We live in a somewhat remote Southeastern Kentucky “city”, population 750.  I am so grateful to have a grocery store that is only about a five minute drive, but it does not carry everything I would like.  One item that is nonexistent on the shelves is plain yogurt.  So when we moved here a year and a half ago, I decided I would have to learn to make yogurt.  I had looked over yogurt recipes in the past and found them intimidating.  One day on the web, I discovered a Crock-pot (slow-cooker) yogurt recipe and decided to try it.  I have never had it fail.  The yogurt is a little thinner than some might like, but it is great for baking, soaking grains, smoothies, and just plain eating.  It will work with any milk, but I use whole milk.  Lower fat milk will result in more whey which seperates to the top but can still be used.  Just stir before use, or pour off the whey to use in recipes.  Here is the method:

Heat a 1/2 gallon of milk in a Crock-pot on high for 2 1/2 hours.  Turn off Crock-pot.  Let cool for 3 hours.  Remove 1 cup of milk.  Add 1/2 cup of plain yogurt and mix.  Pour into Crock-pot and stir.  Wrap Crockpot with 2 bath towels.  Let sit 8-12 hours.  Stir.  Store in glass quart containers.  Refrigerate 8 hours before using.  Yield is 2 quarts and a bit more.

Since my local grocery store does not carry plain yogurt to use as the starter, when we are out of the area at a larger grocery store, I puchase a quart of plain yogurt.  When I come home, I put 1/2 cup amounts in small containers and freeze for when I need it to start a new batch.

We use plain yogurt in a variety of ways at our house.  The children enjoy a bowl of plain yogurt mixed with a teaspoon of jam.  For smoothies, in a blender, I put a handful of raw spinach, several cups of partly thawed frozen fruit such as strawberries or peaches, a cup or so of yogurt, and a bit of orange or other fruit juice poured over top.  Yogurt can be substituted for part of the oil or butter in baked goods.  To soak whole wheat flour or oatmeal for bread, pancakes, waffles, and baked oatmeal,  yogurt can be used as the souring agent.



6 thoughts on “Making Yogurt with a Crock-pot

  1. Stephanie, Thank you for the article on making yogurt.
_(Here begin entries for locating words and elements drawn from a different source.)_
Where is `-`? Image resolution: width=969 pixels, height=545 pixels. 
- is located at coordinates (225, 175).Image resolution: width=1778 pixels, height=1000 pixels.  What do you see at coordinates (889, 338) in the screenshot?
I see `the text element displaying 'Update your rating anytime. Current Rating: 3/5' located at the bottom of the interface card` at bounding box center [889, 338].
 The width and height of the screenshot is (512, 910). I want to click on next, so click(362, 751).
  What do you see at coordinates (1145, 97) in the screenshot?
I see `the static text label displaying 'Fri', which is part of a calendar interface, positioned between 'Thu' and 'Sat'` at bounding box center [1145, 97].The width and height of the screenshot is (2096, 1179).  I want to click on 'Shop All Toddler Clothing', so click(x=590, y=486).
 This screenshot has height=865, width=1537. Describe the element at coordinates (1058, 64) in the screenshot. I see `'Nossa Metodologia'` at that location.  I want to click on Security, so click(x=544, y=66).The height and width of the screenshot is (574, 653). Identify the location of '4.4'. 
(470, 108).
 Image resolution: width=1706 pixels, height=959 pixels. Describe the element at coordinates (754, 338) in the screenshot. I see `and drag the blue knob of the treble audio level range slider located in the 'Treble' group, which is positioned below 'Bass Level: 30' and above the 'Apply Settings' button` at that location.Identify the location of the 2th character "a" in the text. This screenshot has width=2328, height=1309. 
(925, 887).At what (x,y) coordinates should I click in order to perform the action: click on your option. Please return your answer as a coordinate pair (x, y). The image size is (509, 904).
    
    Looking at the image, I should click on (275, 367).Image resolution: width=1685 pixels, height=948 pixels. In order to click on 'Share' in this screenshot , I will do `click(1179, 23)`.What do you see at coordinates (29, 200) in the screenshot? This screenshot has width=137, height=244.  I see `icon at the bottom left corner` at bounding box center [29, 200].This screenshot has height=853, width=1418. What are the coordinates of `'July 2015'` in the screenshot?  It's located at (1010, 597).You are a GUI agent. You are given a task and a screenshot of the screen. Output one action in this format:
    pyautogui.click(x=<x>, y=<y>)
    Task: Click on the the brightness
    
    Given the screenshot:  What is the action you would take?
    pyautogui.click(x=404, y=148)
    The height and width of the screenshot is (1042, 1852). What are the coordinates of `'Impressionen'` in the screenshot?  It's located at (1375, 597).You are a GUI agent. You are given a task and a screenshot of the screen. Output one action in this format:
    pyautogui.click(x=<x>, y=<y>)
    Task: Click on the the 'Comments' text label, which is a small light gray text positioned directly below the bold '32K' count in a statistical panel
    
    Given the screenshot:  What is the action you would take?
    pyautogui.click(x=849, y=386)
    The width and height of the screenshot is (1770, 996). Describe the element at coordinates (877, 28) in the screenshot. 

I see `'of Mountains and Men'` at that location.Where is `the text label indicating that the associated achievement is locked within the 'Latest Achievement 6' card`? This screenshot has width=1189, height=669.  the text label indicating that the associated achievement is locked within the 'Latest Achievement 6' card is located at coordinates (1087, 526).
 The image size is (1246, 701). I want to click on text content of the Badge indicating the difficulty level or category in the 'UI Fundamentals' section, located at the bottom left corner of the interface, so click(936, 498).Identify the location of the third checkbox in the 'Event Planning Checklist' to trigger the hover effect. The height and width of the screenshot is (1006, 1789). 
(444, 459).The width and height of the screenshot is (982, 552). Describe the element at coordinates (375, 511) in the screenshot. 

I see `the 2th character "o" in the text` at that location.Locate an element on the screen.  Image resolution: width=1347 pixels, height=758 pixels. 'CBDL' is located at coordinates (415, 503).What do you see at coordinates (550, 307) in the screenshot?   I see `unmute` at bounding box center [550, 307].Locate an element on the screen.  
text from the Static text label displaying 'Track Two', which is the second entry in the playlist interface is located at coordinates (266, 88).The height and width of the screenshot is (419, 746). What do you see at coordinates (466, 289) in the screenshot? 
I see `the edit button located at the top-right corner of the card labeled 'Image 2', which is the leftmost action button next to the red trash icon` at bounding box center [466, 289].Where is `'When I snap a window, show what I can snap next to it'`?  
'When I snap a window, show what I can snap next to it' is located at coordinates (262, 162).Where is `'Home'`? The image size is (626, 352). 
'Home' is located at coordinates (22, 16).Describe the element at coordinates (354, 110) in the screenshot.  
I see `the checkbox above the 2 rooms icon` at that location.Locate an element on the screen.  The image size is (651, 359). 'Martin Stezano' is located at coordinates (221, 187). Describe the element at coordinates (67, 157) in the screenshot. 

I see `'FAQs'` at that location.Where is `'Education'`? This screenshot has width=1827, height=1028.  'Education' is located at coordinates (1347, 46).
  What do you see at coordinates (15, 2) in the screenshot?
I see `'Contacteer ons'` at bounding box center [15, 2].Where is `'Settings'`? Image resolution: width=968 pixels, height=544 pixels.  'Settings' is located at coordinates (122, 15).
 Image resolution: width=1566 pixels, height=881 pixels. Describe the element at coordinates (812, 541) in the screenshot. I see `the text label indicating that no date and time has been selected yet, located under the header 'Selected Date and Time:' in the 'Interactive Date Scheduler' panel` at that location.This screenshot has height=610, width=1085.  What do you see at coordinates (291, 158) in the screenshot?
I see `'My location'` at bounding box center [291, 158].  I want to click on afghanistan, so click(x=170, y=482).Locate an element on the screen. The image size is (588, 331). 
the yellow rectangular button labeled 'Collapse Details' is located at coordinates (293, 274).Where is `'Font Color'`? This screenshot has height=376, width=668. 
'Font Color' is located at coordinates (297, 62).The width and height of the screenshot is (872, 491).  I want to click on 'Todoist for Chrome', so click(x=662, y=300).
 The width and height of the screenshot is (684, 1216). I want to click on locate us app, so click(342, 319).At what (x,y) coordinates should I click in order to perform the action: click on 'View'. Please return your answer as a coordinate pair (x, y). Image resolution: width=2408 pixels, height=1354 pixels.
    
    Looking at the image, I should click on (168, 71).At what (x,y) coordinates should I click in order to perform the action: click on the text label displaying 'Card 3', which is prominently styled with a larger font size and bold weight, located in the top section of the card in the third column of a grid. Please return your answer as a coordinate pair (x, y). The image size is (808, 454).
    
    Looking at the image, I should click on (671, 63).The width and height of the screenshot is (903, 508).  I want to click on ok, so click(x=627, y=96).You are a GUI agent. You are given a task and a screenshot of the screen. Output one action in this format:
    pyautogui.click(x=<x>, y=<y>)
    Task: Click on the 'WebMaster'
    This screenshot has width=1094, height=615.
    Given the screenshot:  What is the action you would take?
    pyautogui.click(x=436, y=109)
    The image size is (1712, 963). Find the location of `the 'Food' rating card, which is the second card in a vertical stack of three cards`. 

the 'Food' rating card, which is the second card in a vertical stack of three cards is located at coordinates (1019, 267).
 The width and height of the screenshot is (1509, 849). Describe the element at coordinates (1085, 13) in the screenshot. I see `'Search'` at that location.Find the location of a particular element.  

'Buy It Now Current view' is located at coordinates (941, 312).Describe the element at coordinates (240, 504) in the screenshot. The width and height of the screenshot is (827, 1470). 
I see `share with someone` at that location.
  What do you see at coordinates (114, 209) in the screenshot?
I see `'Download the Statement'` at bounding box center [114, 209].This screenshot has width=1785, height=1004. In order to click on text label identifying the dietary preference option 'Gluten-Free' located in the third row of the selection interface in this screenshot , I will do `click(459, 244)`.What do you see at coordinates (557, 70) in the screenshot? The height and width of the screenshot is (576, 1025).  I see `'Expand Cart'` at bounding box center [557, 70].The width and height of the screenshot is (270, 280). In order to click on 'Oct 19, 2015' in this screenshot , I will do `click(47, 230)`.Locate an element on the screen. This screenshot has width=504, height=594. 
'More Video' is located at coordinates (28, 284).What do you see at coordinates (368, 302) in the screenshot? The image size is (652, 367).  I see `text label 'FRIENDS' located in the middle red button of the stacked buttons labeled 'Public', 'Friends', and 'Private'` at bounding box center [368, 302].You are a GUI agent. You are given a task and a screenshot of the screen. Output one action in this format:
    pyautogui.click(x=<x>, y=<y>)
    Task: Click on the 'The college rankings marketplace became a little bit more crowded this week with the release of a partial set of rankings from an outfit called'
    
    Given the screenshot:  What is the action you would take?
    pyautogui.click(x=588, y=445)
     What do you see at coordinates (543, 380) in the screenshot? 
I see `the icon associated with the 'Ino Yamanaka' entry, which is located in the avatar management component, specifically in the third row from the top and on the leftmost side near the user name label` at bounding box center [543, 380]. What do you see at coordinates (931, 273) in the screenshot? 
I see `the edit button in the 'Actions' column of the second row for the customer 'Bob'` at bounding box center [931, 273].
In substituting yogurt for oil or butter in baked goods is their a difference in taste and texture? Thanks


  2. I do this as well! After I have made the first batch, I save a 1/2 cup of that batch as the starter for the next. This way it becomes even less unprocessed. 🙂 I also found that if I start with a Greek Yogurt base, my yogurt will turn out thicker.